[Items listed in a dataset]
+ + +

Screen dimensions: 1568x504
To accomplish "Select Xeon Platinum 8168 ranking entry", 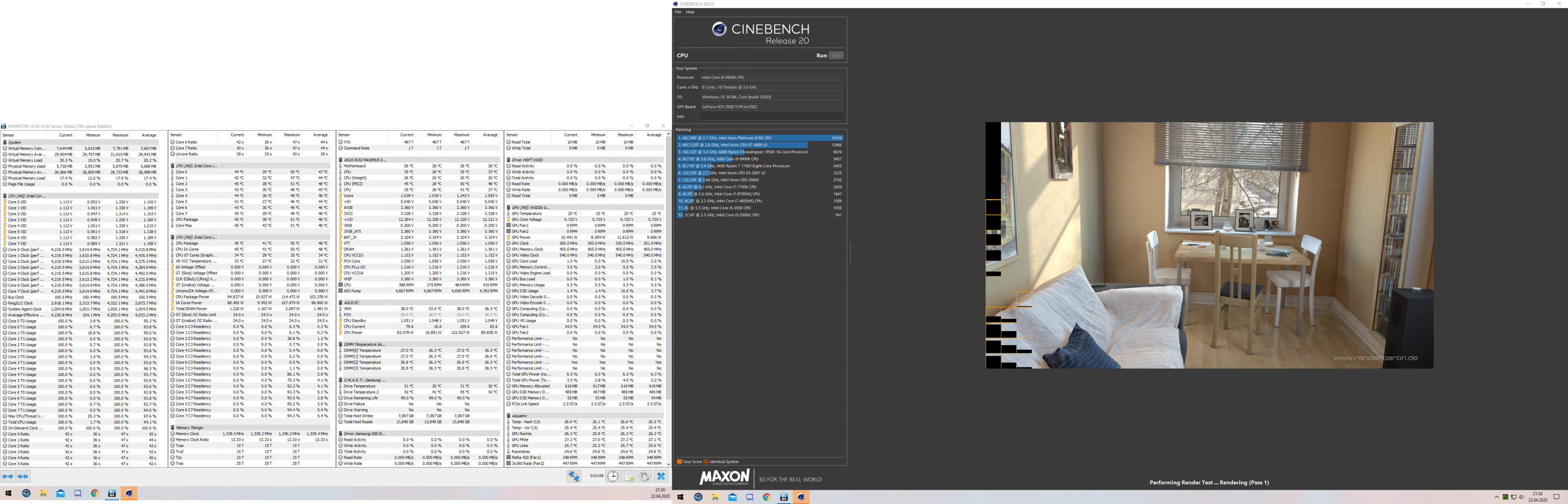I will (x=759, y=138).
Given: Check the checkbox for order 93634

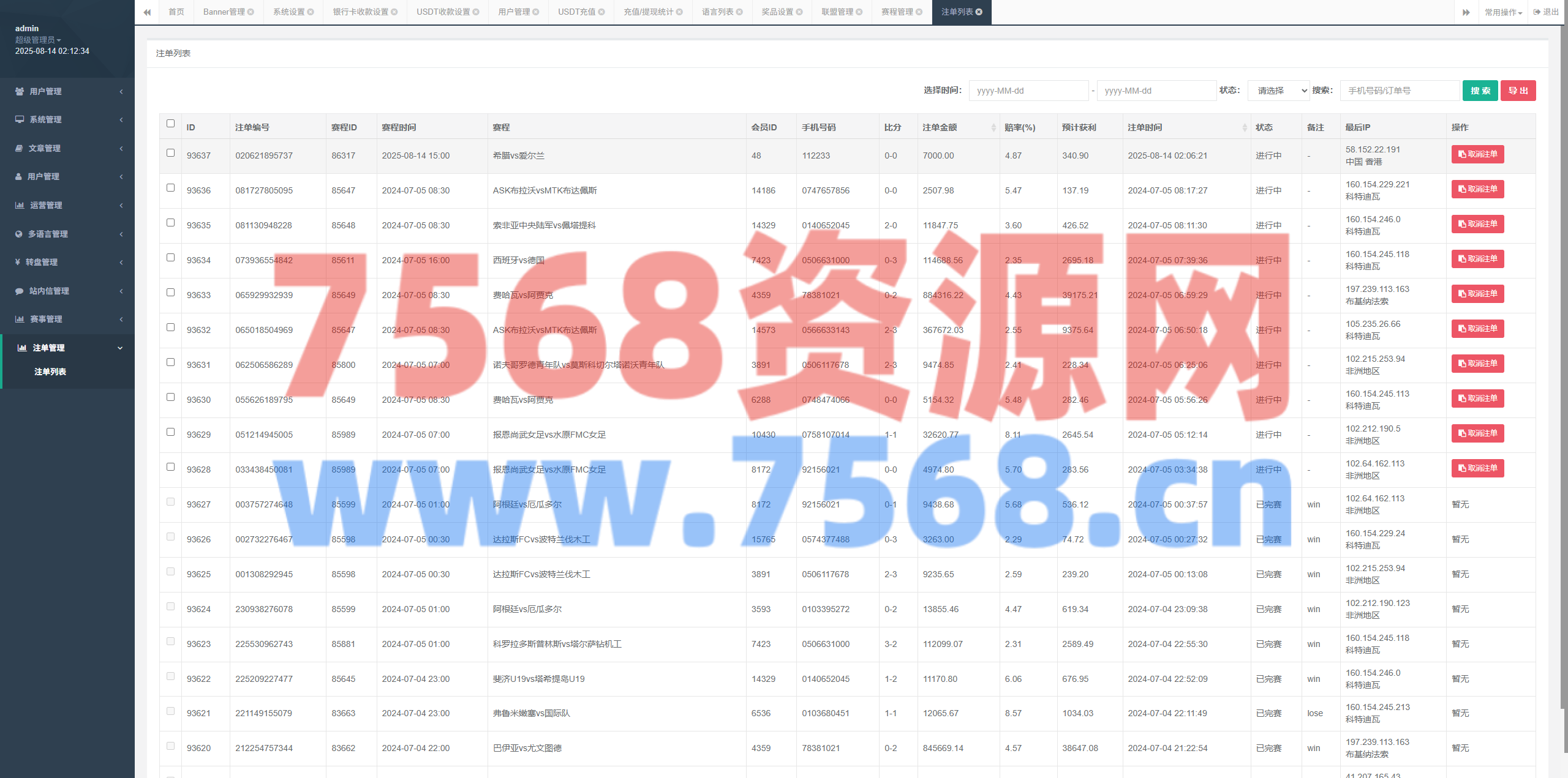Looking at the screenshot, I should tap(170, 258).
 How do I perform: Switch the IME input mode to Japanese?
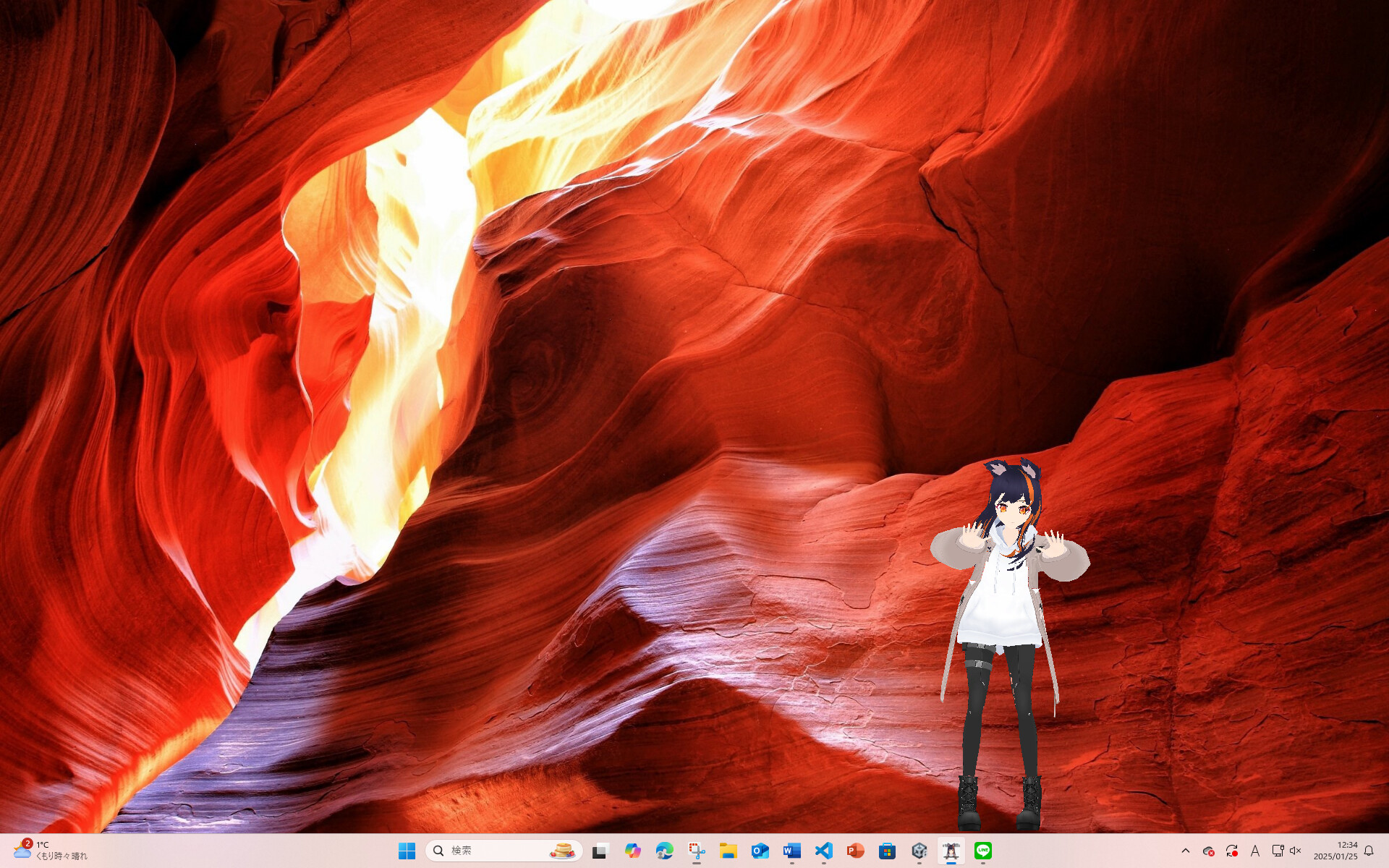pyautogui.click(x=1255, y=851)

+ + +

### BRIEF
Repeat only the lines from the one with "Given: Check the checkbox for order 93634" through the end of the data, both included and exactly as written. Pictures stay out of the copy.

### SOLUTION FOR THIS EXERCISE
Given: Check the checkbox for order 93634

Looking at the screenshot, I should tap(170, 258).
 How do I perform: Switch the IME input mode to Japanese?
pyautogui.click(x=1255, y=851)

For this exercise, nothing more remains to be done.